Problems:
**A.** From the post about periodic orbits below, reproduce the passage that opens with the words containing "I'm not sure" and closes with "or $\theta$' from it.".
**B.** In the post about periodic orbits below, what expressions for x and y does the writer say they know?

The question asks to show that this system has a periodic orbit.

The hint for this says to convert to polar coordinates and show that for all $\epsilon$>0, r'<0 on the circle r=sqrt(2)+ $\epsilon$ and r'>0 on the circle r=1- $\epsilon$. Then show that this implies that there is a limit cycle in the annulus: {x $\in$R^2 : 1<= |x| <= sqrt(2)}.

I'm not sure how to even convert this to polar coordinates. I know that x=rcos( $\theta$) and y=rsin( $\theta$). But after i plug it in, I just get a equation and I don't know how to get r' or $\theta$' from it.

Data rows:
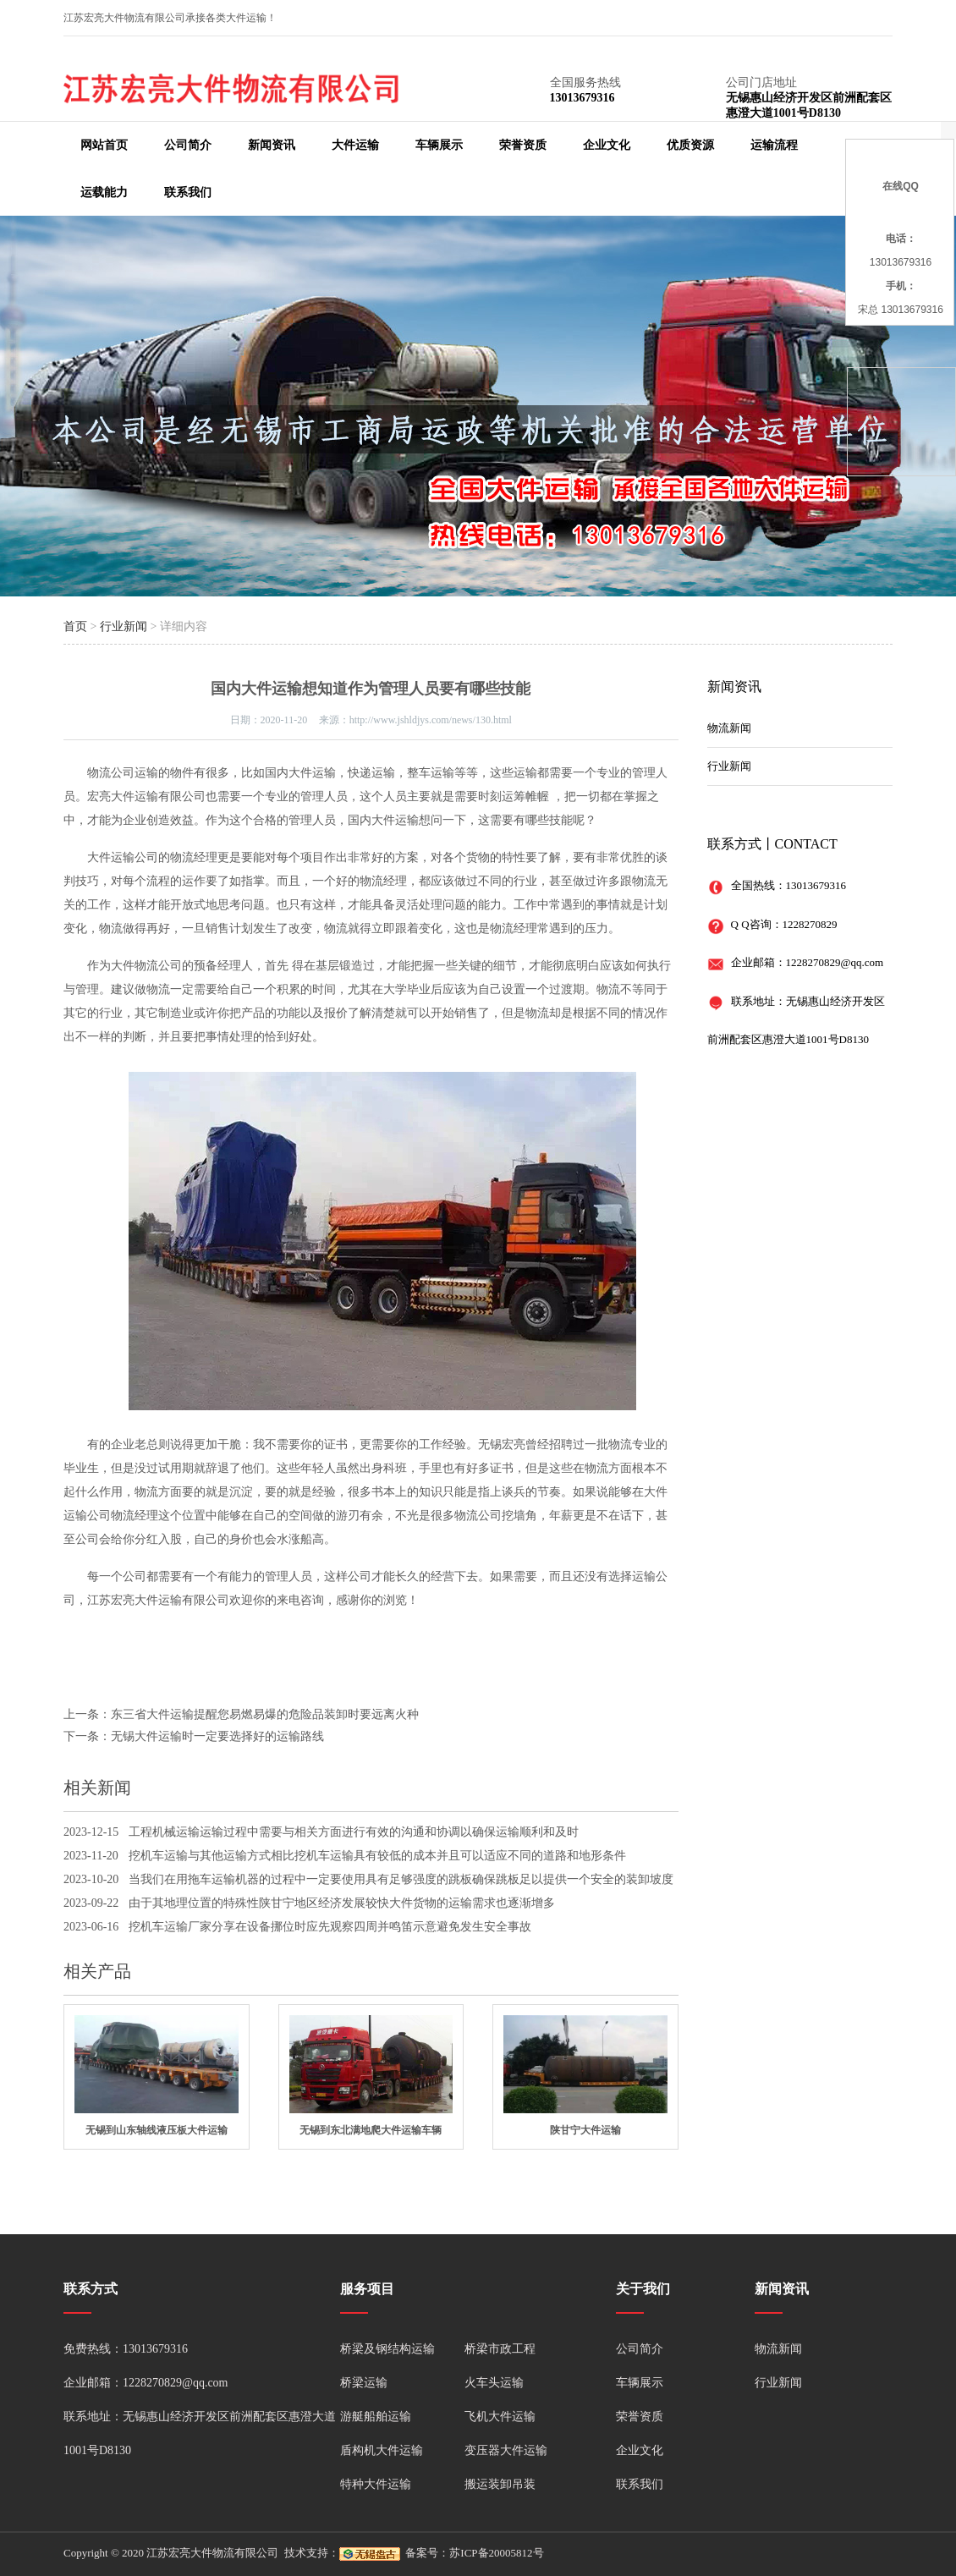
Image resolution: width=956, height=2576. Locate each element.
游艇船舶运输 (375, 2416)
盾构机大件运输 (381, 2450)
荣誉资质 (523, 145)
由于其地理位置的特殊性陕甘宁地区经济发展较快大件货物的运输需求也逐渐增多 (342, 1903)
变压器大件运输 (505, 2450)
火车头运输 (494, 2382)
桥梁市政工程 (500, 2349)
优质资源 (690, 145)
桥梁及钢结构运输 (387, 2349)
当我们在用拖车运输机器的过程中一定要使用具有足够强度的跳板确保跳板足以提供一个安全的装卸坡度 (401, 1879)
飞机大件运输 (500, 2416)
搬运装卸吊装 (500, 2484)
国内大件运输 (300, 772)
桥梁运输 (363, 2382)
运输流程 (774, 145)
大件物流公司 (146, 965)
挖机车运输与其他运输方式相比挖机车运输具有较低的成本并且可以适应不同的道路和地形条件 (377, 1855)
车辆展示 (439, 145)
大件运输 (355, 145)
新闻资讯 (271, 145)
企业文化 (606, 145)
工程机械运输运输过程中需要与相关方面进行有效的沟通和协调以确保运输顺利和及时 (354, 1832)
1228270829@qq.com (835, 962)
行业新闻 (123, 626)
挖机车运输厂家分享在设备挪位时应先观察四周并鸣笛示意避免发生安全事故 (330, 1926)
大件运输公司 (122, 857)
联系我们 (188, 192)
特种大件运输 (375, 2484)
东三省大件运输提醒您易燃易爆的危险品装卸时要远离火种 (265, 1714)
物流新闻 (729, 728)
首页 (75, 626)
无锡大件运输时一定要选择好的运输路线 (217, 1736)
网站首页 (104, 145)
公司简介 (188, 145)
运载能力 (104, 192)
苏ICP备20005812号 (496, 2552)
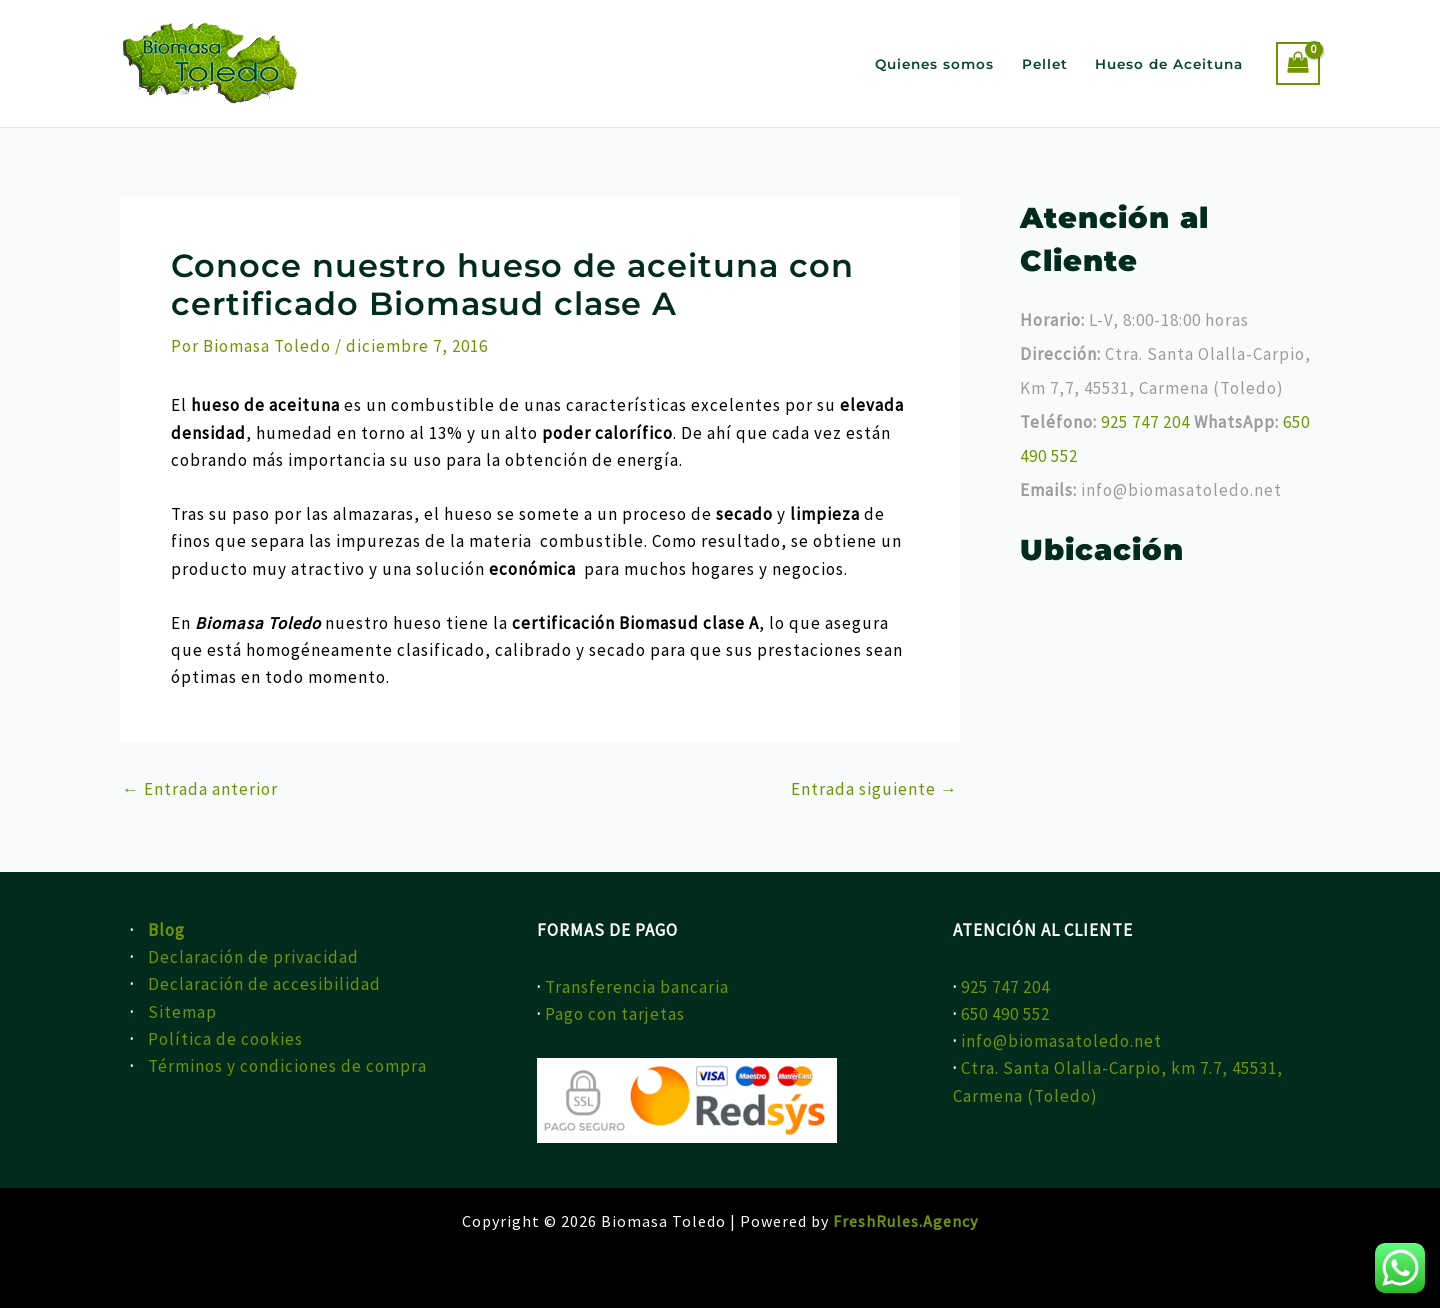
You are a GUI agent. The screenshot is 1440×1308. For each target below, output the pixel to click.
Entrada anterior (200, 789)
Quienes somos (934, 64)
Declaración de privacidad (253, 957)
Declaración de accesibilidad (264, 984)
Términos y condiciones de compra (287, 1066)
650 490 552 (1005, 1014)
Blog (166, 930)
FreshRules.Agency (905, 1221)
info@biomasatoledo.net (1061, 1041)
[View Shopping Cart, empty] (1298, 63)
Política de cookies (225, 1039)
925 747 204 (1147, 422)
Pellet (1045, 64)
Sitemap (182, 1012)
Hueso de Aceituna (1169, 64)
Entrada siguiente (874, 789)
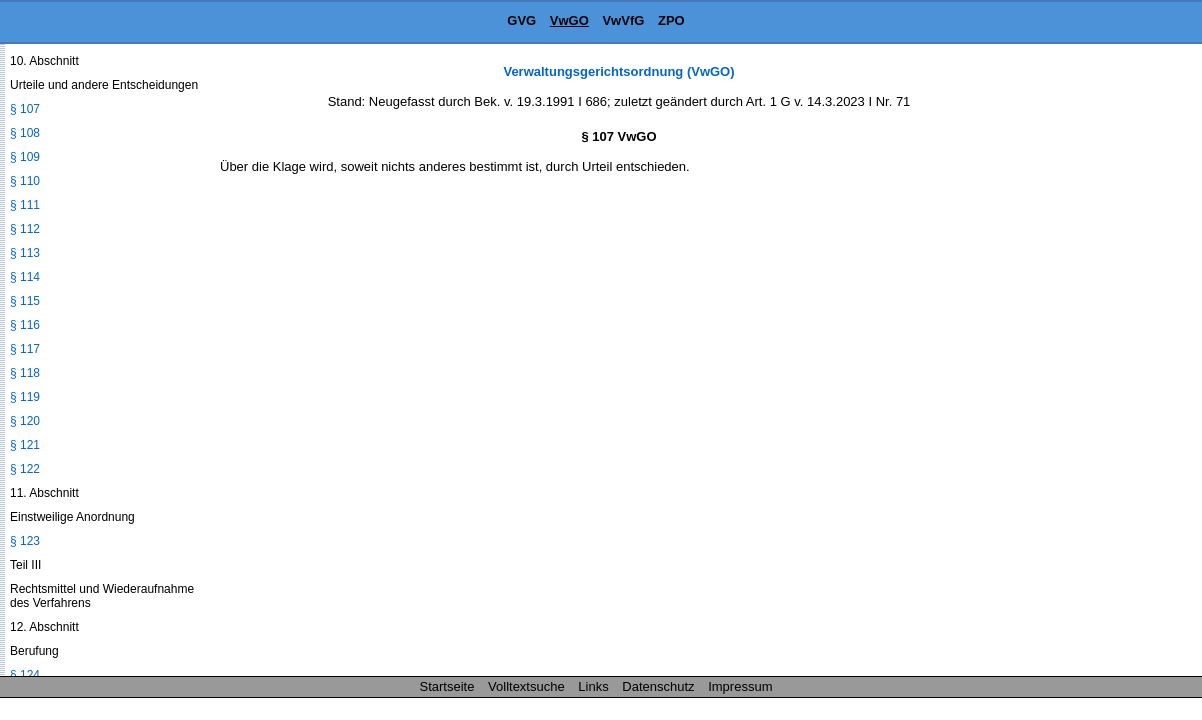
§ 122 (25, 469)
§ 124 (25, 675)
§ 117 (25, 349)
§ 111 (25, 205)
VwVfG (623, 20)
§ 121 (25, 445)
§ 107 (25, 109)
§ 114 (25, 277)
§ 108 (25, 133)
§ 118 (25, 373)
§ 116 (25, 325)
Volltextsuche (526, 686)
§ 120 (25, 421)
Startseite (447, 686)
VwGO (569, 20)
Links (593, 686)
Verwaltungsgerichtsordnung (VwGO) (618, 71)
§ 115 (25, 301)
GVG (521, 20)
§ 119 (25, 397)
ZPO (671, 20)
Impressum (740, 686)
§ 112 (25, 229)
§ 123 (25, 541)
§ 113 (25, 253)
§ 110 (25, 181)
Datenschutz (658, 686)
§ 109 (25, 157)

Task results:
**A.**
I'm not sure how to even convert this to polar coordinates. I know that x=rcos( $\theta$) and y=rsin( $\theta$). But after i plug it in, I just get a equation and I don't know how to get r' or $\theta$' from it.

**B.** x = r cos(θ) and y = r sin(θ).